Sunday, August 2, 2009

Crude Jokes Indeed

Crude Oil had a volatile ride this week. We had a day when Crude dropped 4+, then the next day Crude reflated 3+. Why? News Driven. Politics driven. Research driven.

The day Crude dropped 4+, was the day that Goldman, JP, and other CTFC exempt Wall Street institutions made their case to the CTFC that they should be listed under the bona fide hedging category, making them still exempt from trading limitations. They made their case to the head of the CFTC Gary Gensler. Yes the same Gary Gensler that used to be employed at Goldman Sachs for 20 years. Wall Street is continually making the case that exemptions to trading limits should stand because they are involved in many swap transactions with commodity end markets. This is complete bullshit, as most of these swap transactions are done on the OTC market, where by and large speculation not bona fide hedging takes place.

The next day, we had a the same Goldman analyst who predicted $200 Crude 2 years ago come out and say that Crude for fundamental reasons is going higher.
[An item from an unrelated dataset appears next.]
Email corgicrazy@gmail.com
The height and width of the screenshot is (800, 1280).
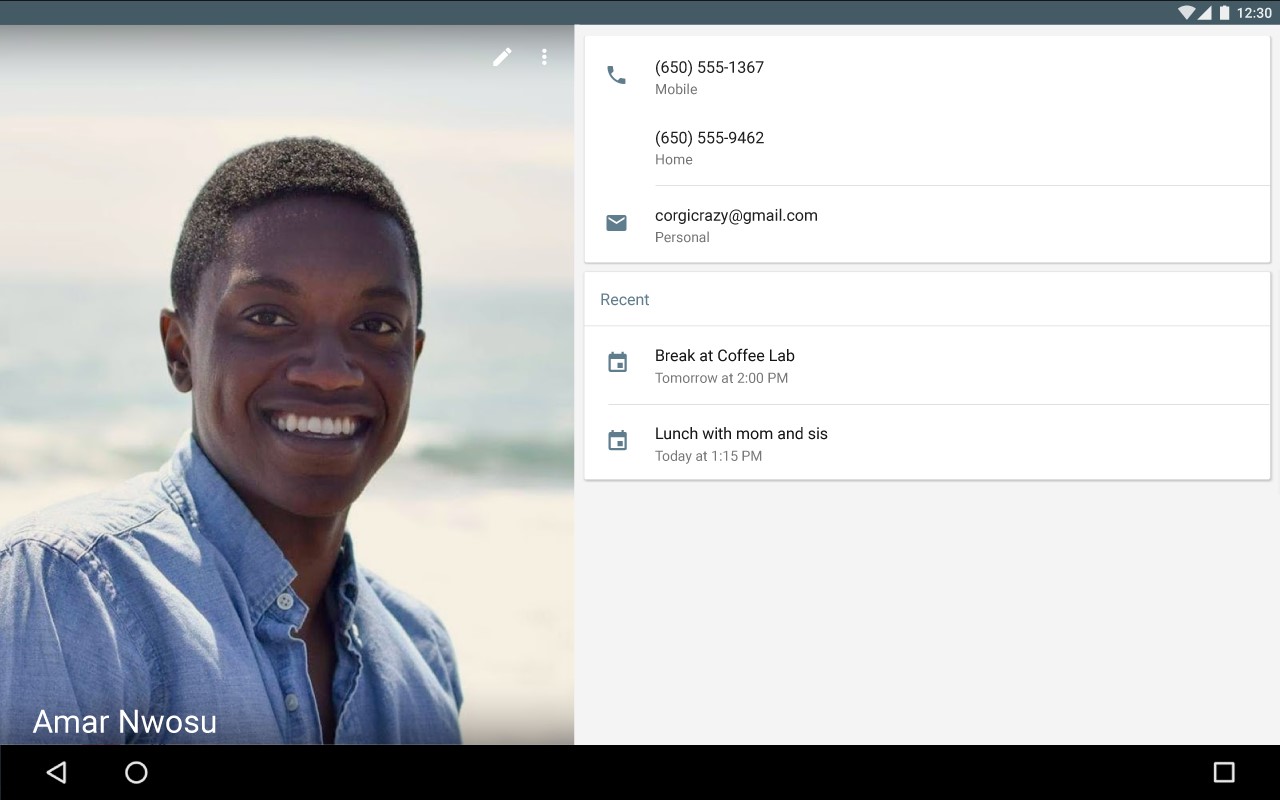coord(736,215)
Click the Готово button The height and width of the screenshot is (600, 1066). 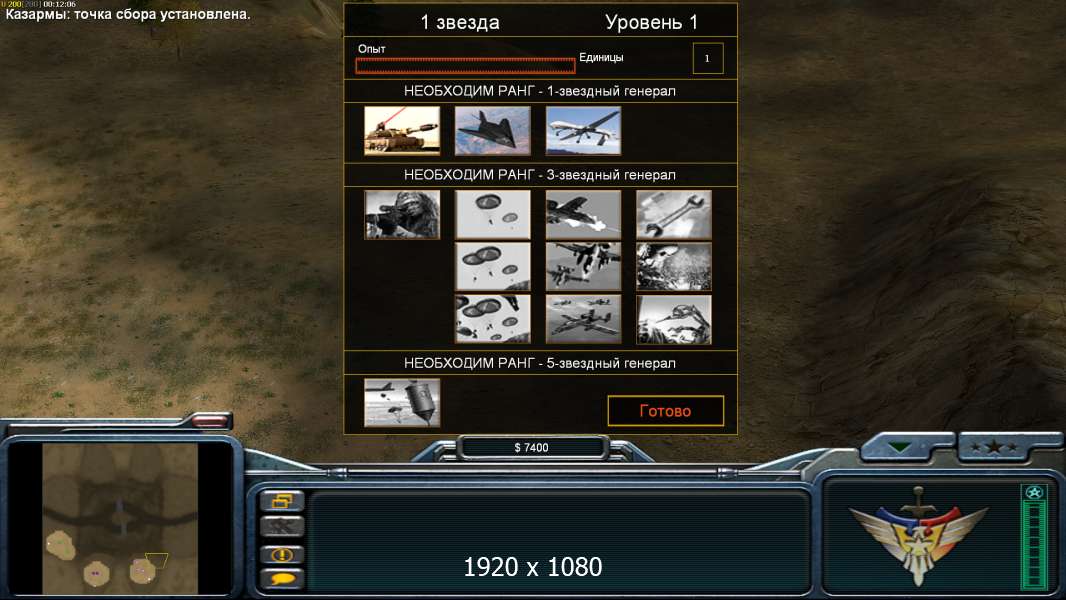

So obviously Crude retraced some $3+ on the upside.

tradersutra.blogspot.com/2009/07/trading-limits-under-review-by-cftc.html

/tradersutra.blogspot.com/2009/07/crude-oil-speculation.html

It was the oldest trick in the Wall Street book. Put out a glowing positive report on an industry, so the bleeding stops, so that your constituency can get out while prices reflate.

You may know of this by its neo-classical definition:

The Greater FOOL Theory.

So what are the fundamentals of the crude market? Are they so bullish that we are going to see $145 again?

The only thing that is bullish or positive in Crude Land are the technicals.

The fundamentals are lousy. The market is not trading on fundamentals. It didn't trade on fundamentals when the market was $145, and it didn't trade on fundamentals when it traded in the low $30's.

Crude oil prices have and are totally disconnected from the underlying fundamentals of supply and demand in the market. Its been like this for the last three years.

The outlook for Crude Oil demand continues to decline this year even in the backdrop of Crude rallying 55% from December 2008. The outlook for crude oil demand since December 2008 has gotten a lot worse even with global quantitative easing.

So there is no doubt that Crude Oil prices are inflated, the question remains how much? Is it $10-$15-$20 bucks? Who knows? The only thing that is certain is that current Crude is not representing market fundamentals.

Demand continues to weaken, demand outlook continues to slide, there is more then enough supply, in fact there is Crude Inventory coming out of our wazoos, from the weekly inventory figures. Nobody needs anymore oil, most oil refineries around the world are cutting back, because the demand is simply not there.

This basically is a view that the global economic slump is still by and large in play, and that economic growth is a pipe dream going forward. Some may say that current Crude Oil speculators are discounting this. Most people employed by the Wall Street machine agree with this assumption. But remember, last year around this time we had $145 Crude Oil, it was the same speculators (GS,JP,MS) pushing Crude higher. It was the same predicting $200-$250 Crude, but within 6 months, Crude had crashed to $33. So there has been a huge range to which Crude has traded. Consumers don't want to see $145, OPEC doesn't want to see $33, so my guess is that Crude barring any political situations (IRAN) should stabilize somewhere around low 60's.

But the main discussion here is that the CTFC is not doing its job of curbing excessive speculation in all commodity markets especially Crude. Gensler and his gang talk a lot about better regulation, but its all talk. They are not doing enough to cut down on excessive trade limits. My guess is there will be some veiled regulation handed down that will allow GS,MS,JP,and the like to continue to run up prices.

There will only be changes when there is sufficient public outcry. So far the public is so wrapped up in their own financial denials, that they fail to realize they are being taken to the cleaners by Goldman, JP, and the Wall Street Machine.

There is no checks and balances towards government doing their job. Oil speculation although not as rampant as it was the previous 2 years, is still out of control.

Let me be straight, any market needs an element of speculation, but when all there is is speculation, that's a problem. Right now speculators control the Crude Oil market, this is unacceptable when Americans have to fuel their cars every day. Why should I have to be at Goldman Sachs mercy?

There needs to be trading limits.

There needs to a system where the Crude Oil market goes back into the hands of the end users and the producers/marketers of oil.

Most of the trading (80%) in Crude oil and its by products are done by Goldman Sachs, JP, Citi, and Morgan Stanley. This figure needs to be dwindled down to 25%-30%.

Why do we need specialized commodity ETF/ETN's like USO and OIL? They are a scam that rips off investors and inflates the market for Crude.

tradersutra.blogspot.com/2009/07/crude-etf-trading-is-joke.html

Finally, we cant allow public pension funds and the like to have 20%-30% of assets directly invested in commodity markets.

I understand that commodities have become an asset class, but there has to be some control.

We need better enforceable regulation, not more hollow regulation with lobby loopholes.